Finally, let’s give America’s first president his due in the world of innovation.

Ryan Allis at Hive, a global community of entrepreneurs, innovators, and investors, published a list a few years ago titled “The 12 Greatest Innovators of All Time.” On it are the usual suspects, such as Thomas Edison, Benjamin Franklin, Alexander Graham Bell, Marie Curie, and in the modern era, Steve Jobs and Bill Gates. And, to be sure, all deserve the accolade. But the list has a glaring omission: George Washington.

Innovation doesn’t just apply to electricity, computing, or other technical solutions. It applies to all aspects of our lives. Consider the one innovation that the United States is best known for the world around. It is not a product per se, but a radical new way to approach, organize, and govern society: representative democracy.

Invention vs. innovation

Washington didn’t invent representative democracy. It was the group of men who met in Philadelphia in the summer of 1776 and first drafted the Declaration of Independence, and then again in the summer of 1787, when they wrote the Constitution, who turned ideas that were forged centuries earlier by the Greeks and Romans, and later, in the Magna Carta from England, into a world-shattering system of government. It was people like Franklin, Thomas Jefferson, James Madison, John Adams, and Alexander Hamilton who worked together to craft the documents that not only spurred the nation into independence, but also created an all-new kind of government run by the people, for the people.

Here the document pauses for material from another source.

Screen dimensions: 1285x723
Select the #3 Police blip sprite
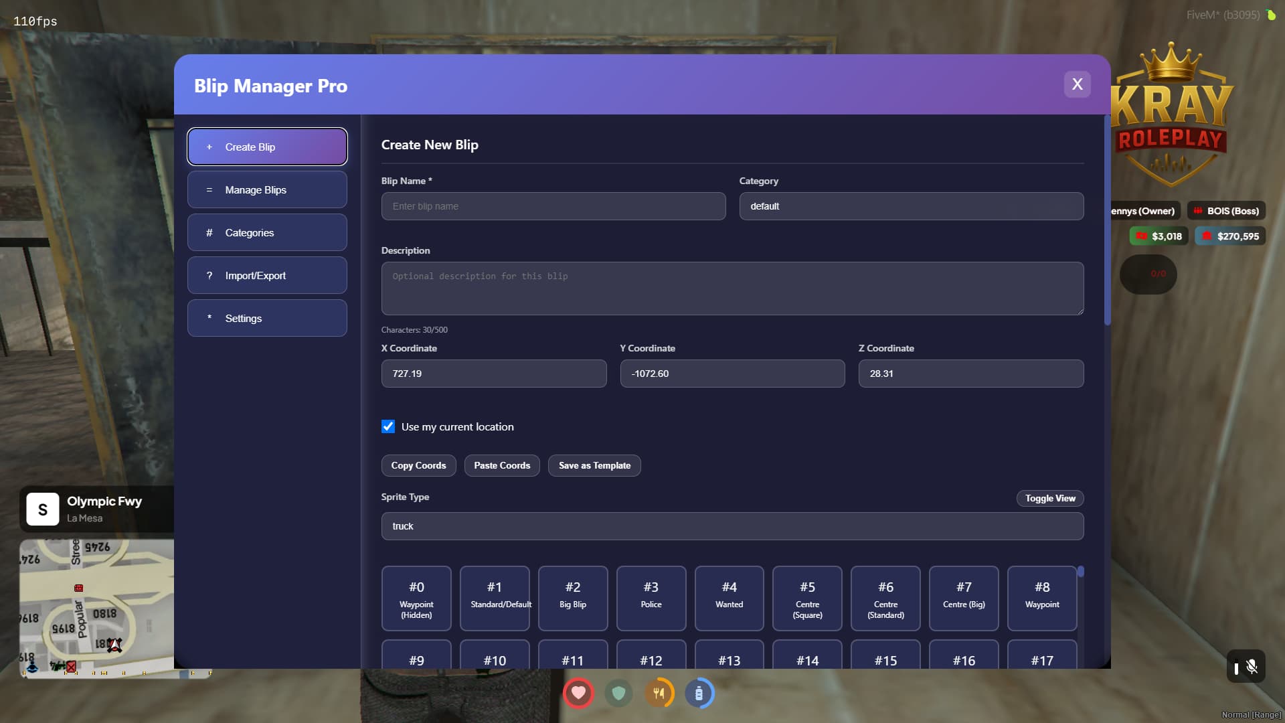651,598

It was a marvelous invention—and it all could have shriveled away if not for Washington.

There are inventions created every day that never turn into an innovation. Creating something new is relatively easy; making it relevant is what defines innovation—and an innovator. And that’s where leadership comes in.

Many of the most famous innovators took another person’s idea and made it valuable. Think about Jobs and the first Apple Macintosh computer. The mouse and the graphical user interface (GUI) were invented in the labs at Xerox Park. But it was Jobs who took those ideas and made them relevant. He showed people how personal computing could vastly improve their lives and “change the world forever.” 

Innovation and leadership

Washington led the revolutionary forces to victory over the British during the war, after which he quickly retreated to his home at Mount Vernon. He figured his duty to the nation was done. But the other members of the first Continental Congress recognized that they needed Washington to serve in the role as the country’s first president: He, and he alone, was the one who could shoulder the burden of leading the fledgling nation in its earliest steps. So when the members of the Electoral College nominated Washington for the role—and voted unanimously for him—he reluctantly mounted his horse and rode to serve his country once again.

It’s important to remember how extraordinarily popular Washington was at the time. Some politicians even tried to make his ascension to the presidency permanent; they wanted to make him a king—an “American Caesar.” But Washington wasn’t interested. He knew that was the very idea that they had fought against. And while he reluctantly served a second term in office to try and keep the nation together, he did step down after serving for eight years as president—setting a precedent that other presidents would follow for another seventy-five years.

While we might not realize it, when Washington ceded the presidency to his successor, John Adams, he changed the course of history. A peaceable transfer of power from one leader to the next had occurred—something that, at the time, didn’t happen in other countries around the world. Even King George III of England, upon hearing the news that Washington was abdicating the presidency, said: “If he does that, he will be the greatest man in the world.”

The supreme example

There’s no doubt that Washington could have remained in power. But by voluntarily giving up his role, he led the way in preserving the innovative and still fragile system of government the founders had created that would last for two-and-a-half centuries—and counting.  It was his leadership that made this invention a reality and changed the world.

Joseph Ellis, a renowned American historian and Pulitzer Prize-winning author, writes about Washington: “He became the supreme example of the leader who could be trusted with power because he was ready to give it up.”

Today, Washington still embodies leadership. And that, among other things, is what defines a great innovator.